Heavy Shoes
The tale of some really old soles.
Gerard Depardieu isn't the only French relic that's remarkably well-preserved. This is Sandra Tsing Loh with the Loh Down on Science.
Archeologists in Lyons, France recently dug up an 800-year-old garbage dump.
Among the cheese rinds and berets? Brace yourselves, girls – some fabulous leather shoe soles.
What's so striking about this?
Leather is skin, so it's made largely of collagen. That's the same tough protein also found in human bones.
But unlike bones, leather gradually disintegrates. It rarely lasts more than a few centuries.

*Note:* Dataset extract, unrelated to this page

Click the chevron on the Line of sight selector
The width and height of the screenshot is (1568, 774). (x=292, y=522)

However, this leather was compacted in mud lacking oxygen. That means leather-eating microbes couldn't live in it, and degrade the leather.

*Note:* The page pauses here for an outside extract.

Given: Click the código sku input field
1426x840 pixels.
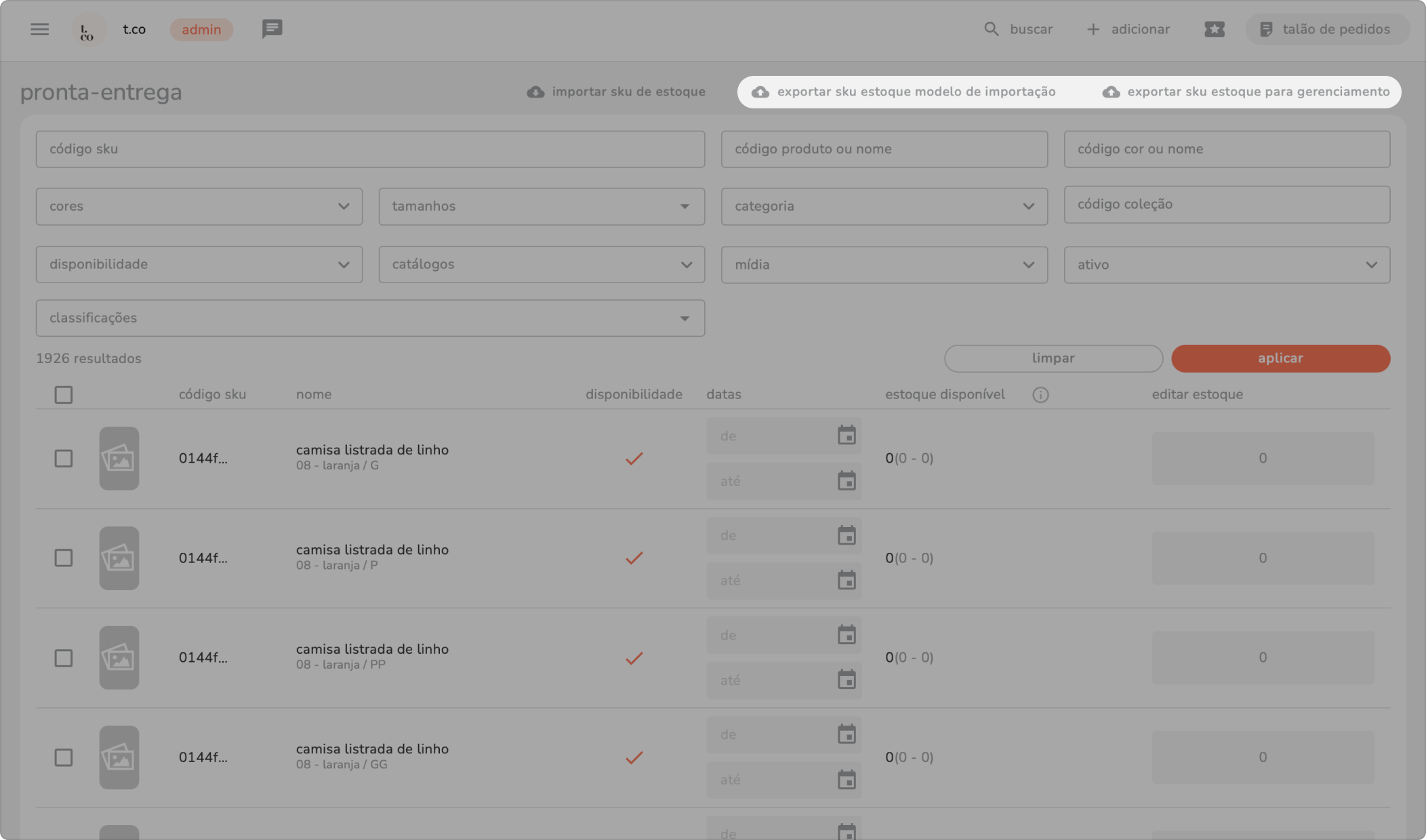Looking at the screenshot, I should click(370, 149).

Still – eight centuries? To learn more, nuclear scientists at the French Atomic Energy Commission tested the soles.
They used nuclear magnetic resonance, which subjects specimens to strong magnetic forces. The reaction of a specimen's atoms reveals chemical composition.
Turns out the soles' tannins, or leather-preserving compounds, were gone!
They'd been leached out, and replaced by iron oxides in the mud. That iron preserved the soles, creating the archeological treasure now known as...
Old Ironshoes. At least by some of us.